I’m a foreigner residing here. The Thai Baht has gained 15% in value compared to the US$. I wonder what you eloquent commentators have to say about the so-called bailout bubble after the Fed printed a TON of money from thin air when the banks were bailed out a few years ago? (NOT being sarcastic at all. I enjoyed going through these comments that built up over 2.5 years!). I want to know what you all think of the relation between securing your savings against the potential fall of the US$ and converting 10-20% of your current cash flow to gold.

My current situation: I earn US$ even though I live in Thailand as an Internet marketer. I immediately convert my US$ to the stronger Thai Baht (stronger based on performance in the last few years against US$ and Euro) and recently used 20% of my income to buy Thai gold.

I agree with the comments regarding gold buyers not being in the wagon. I tell all my friends about converting 10-20% of their current income into gold. They listen intently usually but sometimes laugh at me but I’m the only one who actually does buys gold. Income is good here in Thailand for white-collared employees and even blue-collared ones. Rent is cheap, food is even cheaper and the Baht is strong against Western currencies so I figured now is the time to buy gold.

I also buy gold since I’m an impulse buyer and I protect myself against buying an iPad for stupid reasons haha. Sure I can pawn my gold but the added step of pawning as opposed to swiping my debit card is all I need to stop an impulse buy. I’m pretty young and most people my age buy electronics like their lives depended on owning the latest gadget. We all know how gadgets’ value plummets out of the box and how hardware prices fall rapidly.

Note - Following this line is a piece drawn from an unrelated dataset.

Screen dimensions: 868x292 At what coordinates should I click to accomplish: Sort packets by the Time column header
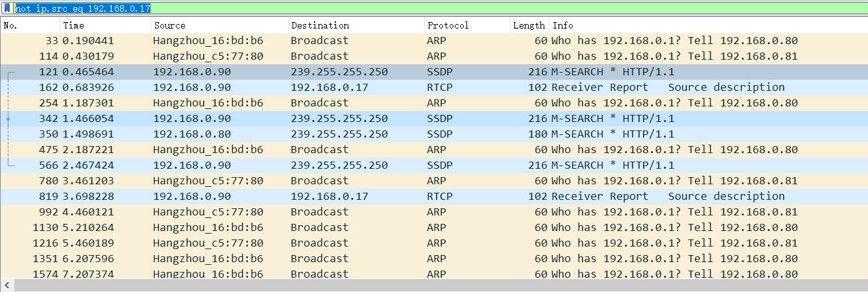pyautogui.click(x=105, y=25)
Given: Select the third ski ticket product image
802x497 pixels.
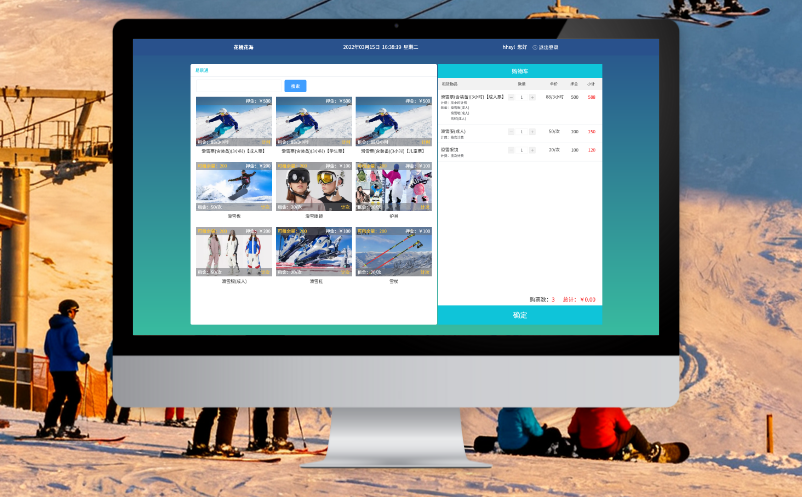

Wow this is getting lengthy! Well on a last note, I also invest in websites. Websites’ value goes up with age as opposed to hardware’s rapid decline. Get up on Google ranking with popular keywords and you find yourself owning a piece of digital property worth more than my much treasured shiny yellow Thai gold :-)

Mar 3, 2013
10:10 am
#21 beatsme :

Well gold was around 1000$ when this was written. Now its March 2013 abd gold is at 1600$. Someone was wrong.